▶ **Source**

Ghosts Create Bargains in Hong Kong Housing
There’s a grim phenomenon in Hong Kong’s real estate market: discounts of as much as 50 percent for home seekers willing to live in an apartment where a murder has occurred. Unnatural deaths typically result in rental discounts of 10 percent to 20 percent and can be more than double that for killings, says Sammy Po, head of the residential department of realtor Midland Holdings. Chinese believe such places, known as hung jaak, the Cantonese term for haunted apartments, are unlucky, he says, adding that “the Chinese really do care” about living in these places.
The rent for an apartment in the luxury J Residence, where police found the bodies of two murdered women on Nov. 1, was HK$29,000 ($3,740) a month. That will probably drop by half when the dwelling is released from being a crime scene, cleaned, and rented again, says a director of the company that owns the unit, who didn’t want his name or firm identified because he isn’t authorized to speak publicly. The sales value of the unit would decline to HK$6 million from HK$9 million if it were sold immediately, the person says.
This year, Hong Kong had almost 190 apartments or homes where an unnatural death took place, including murders and suicides, according to a database compiled by Square Foot. The website lists the date of the incident, the address, the district, and a brief description of the death. Among recent listings were an apartment where an 18-year-old male student slipped a plastic bag over his head last month and jumped to his death; one where a middle-age couple, plagued by financial troubles, committed suicide by inhaling burning coal smoke; and another where a mother was hacked to death by a mentally unstable neighbor while protecting her two daughters.

▶ **Raw records**
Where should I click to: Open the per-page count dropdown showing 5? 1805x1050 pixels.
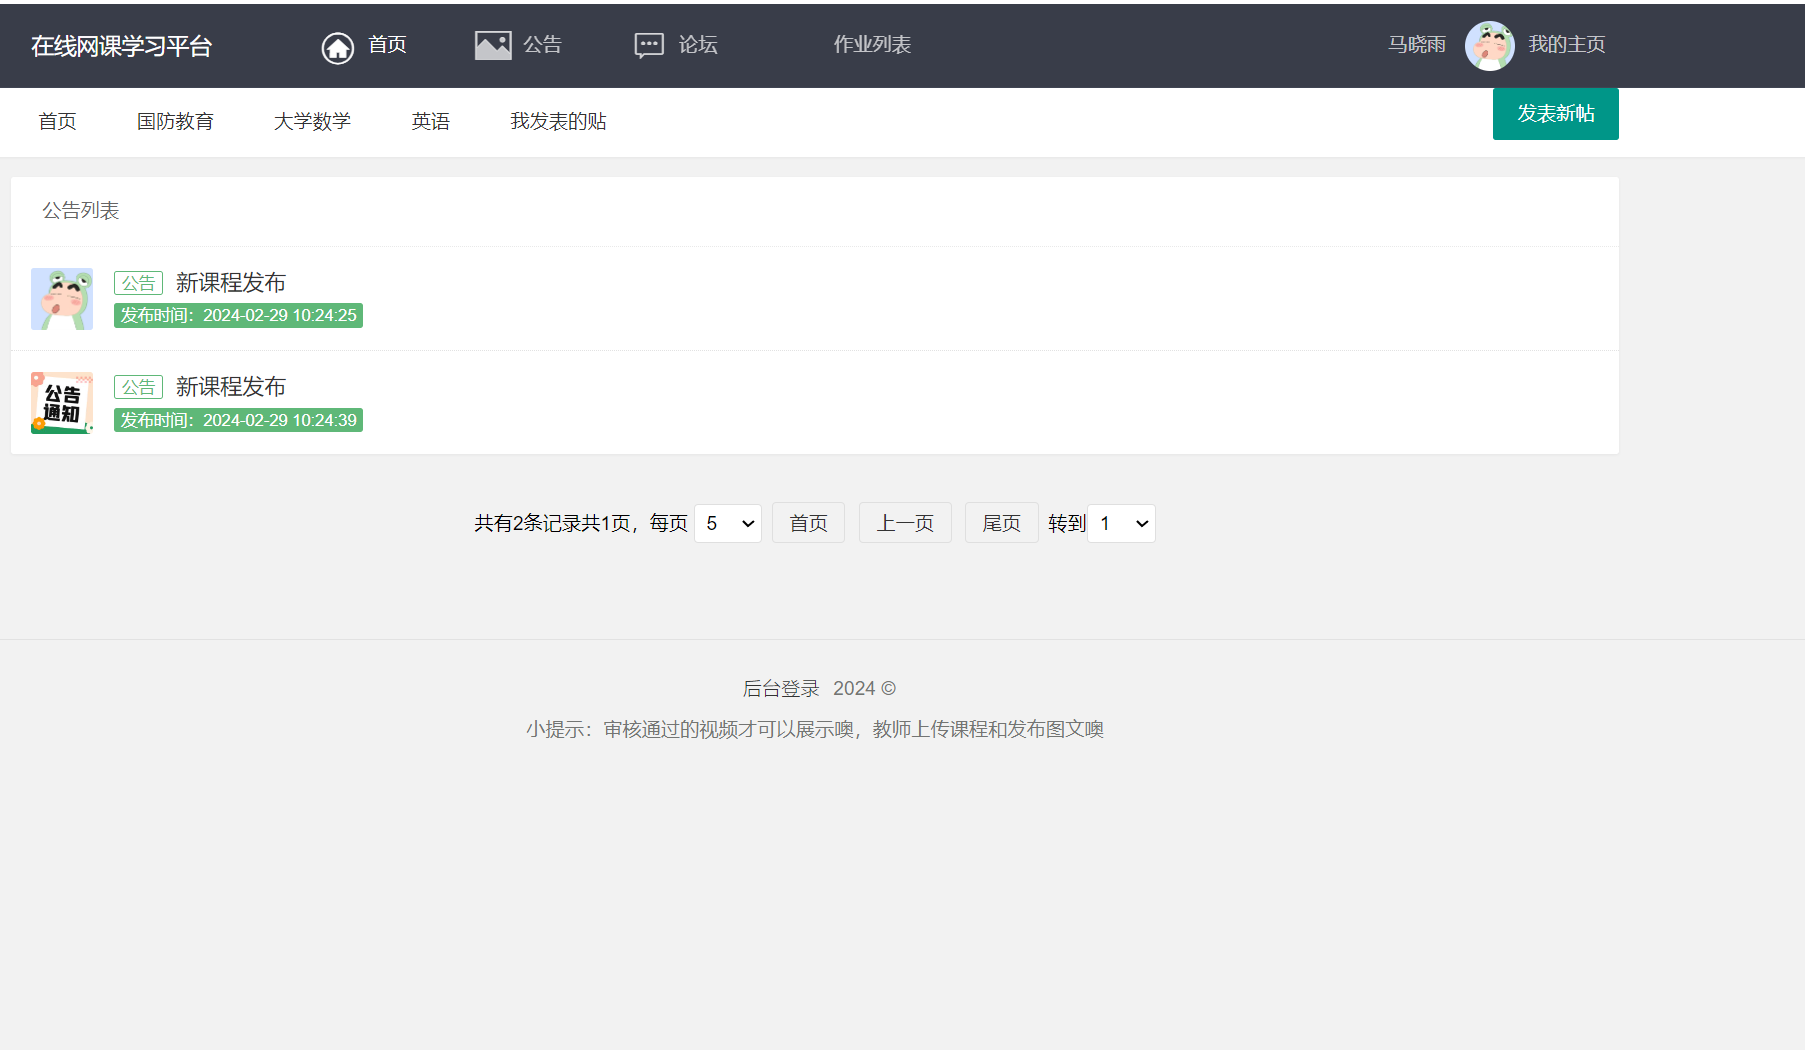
--
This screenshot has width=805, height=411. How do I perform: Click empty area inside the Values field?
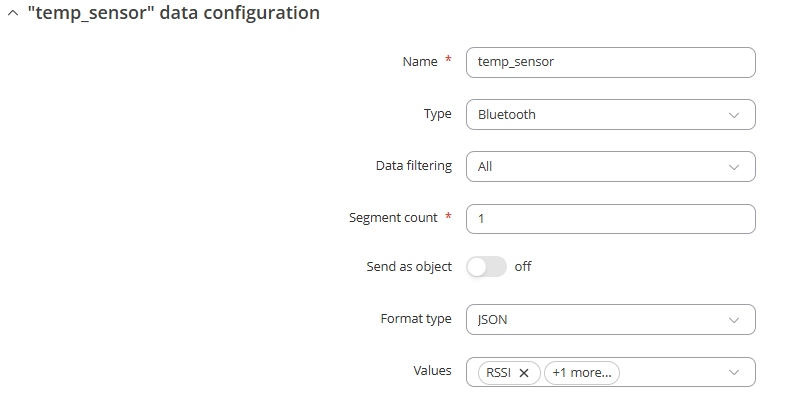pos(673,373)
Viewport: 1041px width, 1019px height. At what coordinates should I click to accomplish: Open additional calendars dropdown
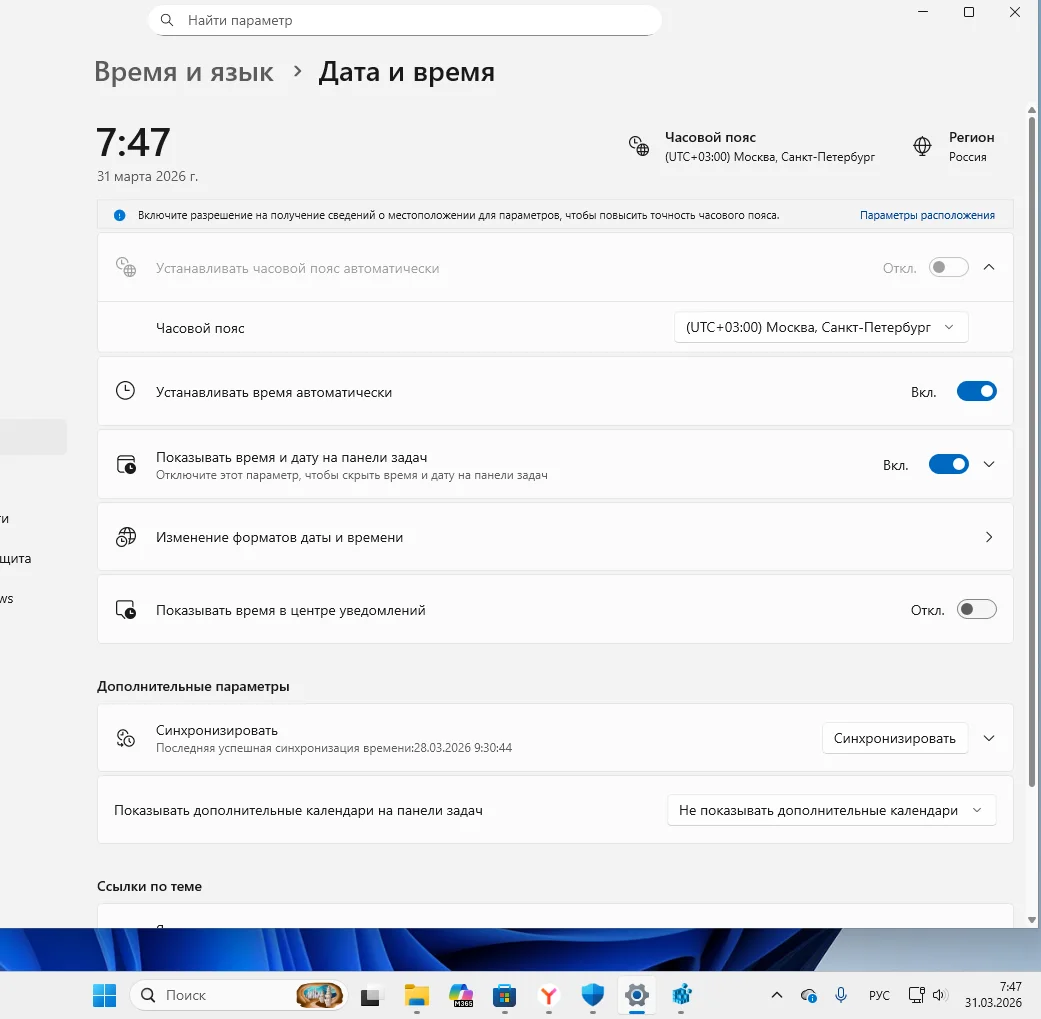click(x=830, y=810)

▶ **Problem set**
- a) Quote everything in the Hong Kong housing article from "The rent for" down to "the person says.".
- b) Using the Hong Kong housing article, answer yes or no to each statement and quote the words that settle it. (i) Discounts for apartments where a killing occurred can be more than double the usual discount for unnatural deaths. (ii) The director who described the J Residence unit agreed to have his name published. (iii) Square Foot's database counted almost 190 Hong Kong homes with an unnatural death this year.

▶ **Complete answers**
- a)
The rent for an apartment in the luxury J Residence, where police found the bodies of two murdered women on Nov. 1, was HK$29,000 ($3,740) a month. That will probably drop by half when the dwelling is released from being a crime scene, cleaned, and rented again, says a director of the company that owns the unit, who didn’t want his name or firm identified because he isn’t authorized to speak publicly. The sales value of the unit would decline to HK$6 million from HK$9 million if it were sold immediately, the person says.

- b)
(i) Yes: "can be more than double that for killings"
(ii) No: "who didn’t want his name or firm identified"
(iii) Yes: "Hong Kong had almost 190 apartments or homes where an unnatural death took place"